Kişi yaktığı çerağ üzerine pervâne gerektir. Beni, gözleri ile göremiyenler çok, âlemi istilâ eden bir nûrum. Çünkü var gözüken bu âlem benim nûrâni varlığımın devamı olarak uzanan bir gölgedir. Ben bütün mahlûkatımla beraberim. Benim sevgili kullarım tende sabrı, ağızda şükrü, gönülde zikri devam ettirenlerdir.

Cennetde bahsettiğim ve vaad eylediğim dört ırmağın enfüsi mânâsı şöyledir.

1– İnsanı kâmilin elini tutarlar. Müsbet menfi birleşmesiyle aşk uyanır veya devam eder. Hedefini bulur.

2– İnsanı kâmille göz göze gelirler. Feyz alırlar.

3– İnsanı kâmilin ağzından çıkan her söze kulak verirler. Bu sûretle şerâbı mârifet içerek mest olurlar.

4– İnsanı kâmilin gönüllerine girebilirlerse ne mutlu onlara, benimle orada vuslata ererler. Aramızda, mürsel de bulunmaz. Bu vesile ile şunları da tekrar açıklarım ki;

Âlemleri ve tabiatı yaratırken bunların hepsini bir nizama bağladım. Toprak, su, hava, ateş dediğiniz dört unsuru evvelâ yarattım.

Emrimle ve cemâl tecellilerimle toprak, zuhura getirir, besler, büyütür.

Emrimle ve cemâl tecellilerimle su, toprağı besler.

Emrimle ve cemâl tecellilerimle ateş, ısıtır ve vücûd da hareketi temin eder.

- Problem Ayrıntıları -
Cennetteki dört ırmağın mânâsını anlatan yukarıdaki metni hiçbir harfini değiştirmeden baştan sona yeniden verir misin?

- Kayıtlar -
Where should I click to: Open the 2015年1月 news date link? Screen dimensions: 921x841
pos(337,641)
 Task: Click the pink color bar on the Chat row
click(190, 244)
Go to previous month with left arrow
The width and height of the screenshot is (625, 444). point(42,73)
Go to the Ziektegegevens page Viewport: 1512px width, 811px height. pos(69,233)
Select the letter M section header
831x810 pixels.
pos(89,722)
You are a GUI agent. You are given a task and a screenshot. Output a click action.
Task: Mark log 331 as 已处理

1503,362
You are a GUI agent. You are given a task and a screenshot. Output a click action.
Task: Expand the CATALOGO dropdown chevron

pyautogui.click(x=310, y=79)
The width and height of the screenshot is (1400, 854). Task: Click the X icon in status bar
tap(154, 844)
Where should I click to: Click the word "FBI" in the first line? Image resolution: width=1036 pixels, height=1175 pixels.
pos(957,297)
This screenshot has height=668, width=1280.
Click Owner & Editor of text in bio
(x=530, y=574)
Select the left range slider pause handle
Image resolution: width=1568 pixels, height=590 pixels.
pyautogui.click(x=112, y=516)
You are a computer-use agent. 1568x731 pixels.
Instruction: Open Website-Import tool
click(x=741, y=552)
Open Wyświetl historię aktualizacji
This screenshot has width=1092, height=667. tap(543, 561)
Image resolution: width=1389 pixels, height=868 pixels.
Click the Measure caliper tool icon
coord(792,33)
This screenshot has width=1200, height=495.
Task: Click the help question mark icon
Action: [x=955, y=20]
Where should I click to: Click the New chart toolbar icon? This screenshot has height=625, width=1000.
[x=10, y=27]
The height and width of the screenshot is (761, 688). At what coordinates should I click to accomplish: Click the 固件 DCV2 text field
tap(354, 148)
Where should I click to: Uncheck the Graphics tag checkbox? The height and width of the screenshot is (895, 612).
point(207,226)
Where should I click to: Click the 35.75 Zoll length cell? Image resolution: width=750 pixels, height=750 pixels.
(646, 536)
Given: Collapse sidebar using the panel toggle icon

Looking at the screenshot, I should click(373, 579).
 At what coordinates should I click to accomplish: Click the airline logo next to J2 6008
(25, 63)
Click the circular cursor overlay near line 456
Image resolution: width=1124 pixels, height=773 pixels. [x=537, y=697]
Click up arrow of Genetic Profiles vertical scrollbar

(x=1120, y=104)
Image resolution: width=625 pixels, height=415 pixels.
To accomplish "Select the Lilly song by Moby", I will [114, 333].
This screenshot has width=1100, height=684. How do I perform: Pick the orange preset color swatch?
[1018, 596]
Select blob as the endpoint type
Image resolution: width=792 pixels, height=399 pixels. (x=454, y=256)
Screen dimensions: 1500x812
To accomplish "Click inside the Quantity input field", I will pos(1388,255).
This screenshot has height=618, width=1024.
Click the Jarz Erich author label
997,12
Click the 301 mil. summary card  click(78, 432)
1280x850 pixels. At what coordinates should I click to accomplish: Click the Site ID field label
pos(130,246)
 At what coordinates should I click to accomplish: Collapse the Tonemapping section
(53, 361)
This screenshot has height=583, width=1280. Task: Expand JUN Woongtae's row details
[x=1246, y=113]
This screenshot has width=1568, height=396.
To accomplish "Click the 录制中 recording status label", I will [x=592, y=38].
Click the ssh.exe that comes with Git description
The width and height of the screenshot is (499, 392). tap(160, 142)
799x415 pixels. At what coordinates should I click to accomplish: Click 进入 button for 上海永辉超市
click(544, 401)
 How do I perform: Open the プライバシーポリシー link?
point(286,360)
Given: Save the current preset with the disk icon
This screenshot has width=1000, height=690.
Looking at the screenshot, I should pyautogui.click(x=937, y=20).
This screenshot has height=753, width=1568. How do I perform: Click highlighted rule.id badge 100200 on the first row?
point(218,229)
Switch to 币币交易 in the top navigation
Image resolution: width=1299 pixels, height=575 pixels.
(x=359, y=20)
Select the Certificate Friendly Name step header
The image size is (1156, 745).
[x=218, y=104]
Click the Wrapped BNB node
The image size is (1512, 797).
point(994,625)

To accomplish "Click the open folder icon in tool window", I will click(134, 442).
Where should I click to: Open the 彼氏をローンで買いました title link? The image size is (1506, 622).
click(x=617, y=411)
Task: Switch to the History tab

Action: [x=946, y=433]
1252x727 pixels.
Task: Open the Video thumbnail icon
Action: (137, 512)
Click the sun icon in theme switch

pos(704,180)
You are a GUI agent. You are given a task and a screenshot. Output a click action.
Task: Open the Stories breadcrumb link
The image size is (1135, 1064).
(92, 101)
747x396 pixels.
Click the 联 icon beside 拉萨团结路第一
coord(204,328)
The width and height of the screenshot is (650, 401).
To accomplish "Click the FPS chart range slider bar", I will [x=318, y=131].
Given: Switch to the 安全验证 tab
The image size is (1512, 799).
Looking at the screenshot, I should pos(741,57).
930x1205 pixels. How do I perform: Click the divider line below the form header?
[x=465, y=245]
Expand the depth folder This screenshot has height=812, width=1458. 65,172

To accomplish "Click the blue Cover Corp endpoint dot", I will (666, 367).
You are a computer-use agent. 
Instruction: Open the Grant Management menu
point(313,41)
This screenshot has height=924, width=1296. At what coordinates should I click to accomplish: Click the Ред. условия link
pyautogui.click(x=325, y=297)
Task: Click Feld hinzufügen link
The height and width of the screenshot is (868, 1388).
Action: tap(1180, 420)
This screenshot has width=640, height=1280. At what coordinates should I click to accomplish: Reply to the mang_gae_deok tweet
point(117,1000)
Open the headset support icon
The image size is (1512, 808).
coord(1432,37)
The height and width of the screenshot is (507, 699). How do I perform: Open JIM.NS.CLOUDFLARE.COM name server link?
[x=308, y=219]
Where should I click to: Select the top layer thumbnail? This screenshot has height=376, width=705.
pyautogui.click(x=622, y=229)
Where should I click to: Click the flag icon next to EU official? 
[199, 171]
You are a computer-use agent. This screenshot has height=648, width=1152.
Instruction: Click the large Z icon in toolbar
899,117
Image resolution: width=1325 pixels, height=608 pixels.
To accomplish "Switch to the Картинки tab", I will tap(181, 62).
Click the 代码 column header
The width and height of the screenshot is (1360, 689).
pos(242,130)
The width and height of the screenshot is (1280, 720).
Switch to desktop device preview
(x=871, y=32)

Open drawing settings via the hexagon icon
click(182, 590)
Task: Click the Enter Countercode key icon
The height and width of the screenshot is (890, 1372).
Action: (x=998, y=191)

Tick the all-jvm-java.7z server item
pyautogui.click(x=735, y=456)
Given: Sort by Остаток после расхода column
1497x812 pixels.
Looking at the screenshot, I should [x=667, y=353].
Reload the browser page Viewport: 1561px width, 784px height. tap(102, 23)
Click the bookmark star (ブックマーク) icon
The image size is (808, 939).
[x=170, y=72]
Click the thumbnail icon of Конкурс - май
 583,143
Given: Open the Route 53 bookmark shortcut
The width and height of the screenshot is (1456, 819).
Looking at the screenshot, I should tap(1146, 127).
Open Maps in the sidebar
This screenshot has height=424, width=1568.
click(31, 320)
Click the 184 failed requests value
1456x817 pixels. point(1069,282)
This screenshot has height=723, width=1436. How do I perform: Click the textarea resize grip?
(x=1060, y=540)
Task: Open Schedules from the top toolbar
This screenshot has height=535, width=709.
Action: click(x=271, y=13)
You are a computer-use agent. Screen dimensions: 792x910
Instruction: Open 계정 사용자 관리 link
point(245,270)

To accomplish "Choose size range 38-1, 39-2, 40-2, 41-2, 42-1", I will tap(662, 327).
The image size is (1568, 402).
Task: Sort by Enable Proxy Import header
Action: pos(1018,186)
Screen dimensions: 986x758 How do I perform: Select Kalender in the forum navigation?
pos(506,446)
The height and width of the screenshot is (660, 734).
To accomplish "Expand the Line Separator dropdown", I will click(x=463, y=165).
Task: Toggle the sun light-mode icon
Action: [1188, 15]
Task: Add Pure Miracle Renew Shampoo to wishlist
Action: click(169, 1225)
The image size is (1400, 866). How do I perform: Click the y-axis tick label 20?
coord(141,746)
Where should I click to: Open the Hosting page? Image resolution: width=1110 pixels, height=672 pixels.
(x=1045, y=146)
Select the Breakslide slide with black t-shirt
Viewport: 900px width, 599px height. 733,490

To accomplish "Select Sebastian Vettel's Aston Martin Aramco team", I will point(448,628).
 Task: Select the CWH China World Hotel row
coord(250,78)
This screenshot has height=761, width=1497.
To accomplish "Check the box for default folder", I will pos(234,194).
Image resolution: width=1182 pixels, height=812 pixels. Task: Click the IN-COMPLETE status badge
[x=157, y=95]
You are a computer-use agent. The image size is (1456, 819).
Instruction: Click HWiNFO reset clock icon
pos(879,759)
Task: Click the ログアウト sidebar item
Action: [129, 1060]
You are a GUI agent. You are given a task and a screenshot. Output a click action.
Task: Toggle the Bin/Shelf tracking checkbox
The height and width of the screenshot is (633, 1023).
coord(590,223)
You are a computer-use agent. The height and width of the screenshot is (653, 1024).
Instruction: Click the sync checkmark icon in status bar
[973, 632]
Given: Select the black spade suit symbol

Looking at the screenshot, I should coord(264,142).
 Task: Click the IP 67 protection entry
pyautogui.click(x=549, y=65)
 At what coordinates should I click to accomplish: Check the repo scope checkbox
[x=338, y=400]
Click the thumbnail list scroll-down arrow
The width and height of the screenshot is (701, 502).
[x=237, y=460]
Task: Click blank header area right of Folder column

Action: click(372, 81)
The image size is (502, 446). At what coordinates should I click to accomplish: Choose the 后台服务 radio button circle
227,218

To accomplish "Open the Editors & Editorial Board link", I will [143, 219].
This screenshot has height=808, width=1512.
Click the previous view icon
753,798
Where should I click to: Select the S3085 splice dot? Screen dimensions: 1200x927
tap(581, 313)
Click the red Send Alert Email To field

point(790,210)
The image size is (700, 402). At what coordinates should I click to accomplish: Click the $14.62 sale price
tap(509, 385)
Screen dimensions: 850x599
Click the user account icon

- Nihai Sonuç -
Kişi yaktığı çerağ üzerine pervâne gerektir. Beni, gözleri ile göremiyenler çok, âlemi istilâ eden bir nûrum. Çünkü var gözüken bu âlem benim nûrâni varlığımın devamı olarak uzanan bir gölgedir. Ben bütün mahlûkatımla beraberim. Benim sevgili kullarım tende sabrı, ağızda şükrü, gönülde zikri devam ettirenlerdir.

Cennetde bahsettiğim ve vaad eylediğim dört ırmağın enfüsi mânâsı şöyledir.

1– İnsanı kâmilin elini tutarlar. Müsbet menfi birleşmesiyle aşk uyanır veya devam eder. Hedefini bulur.

2– İnsanı kâmille göz göze gelirler. Feyz alırlar.

3– İnsanı kâmilin ağzından çıkan her söze kulak verirler. Bu sûretle şerâbı mârifet içerek mest olurlar.

4– İnsanı kâmilin gönüllerine girebilirlerse ne mutlu onlara, benimle orada vuslata ererler. Aramızda, mürsel de bulunmaz. Bu vesile ile şunları da tekrar açıklarım ki;

Âlemleri ve tabiatı yaratırken bunların hepsini bir nizama bağladım. Toprak, su, hava, ateş dediğiniz dört unsuru evvelâ yarattım.

Emrimle ve cemâl tecellilerimle toprak, zuhura getirir, besler, büyütür.

Emrimle ve cemâl tecellilerimle su, toprağı besler.

Emrimle ve cemâl tecellilerimle ateş, ısıtır ve vücûd da hareketi temin eder.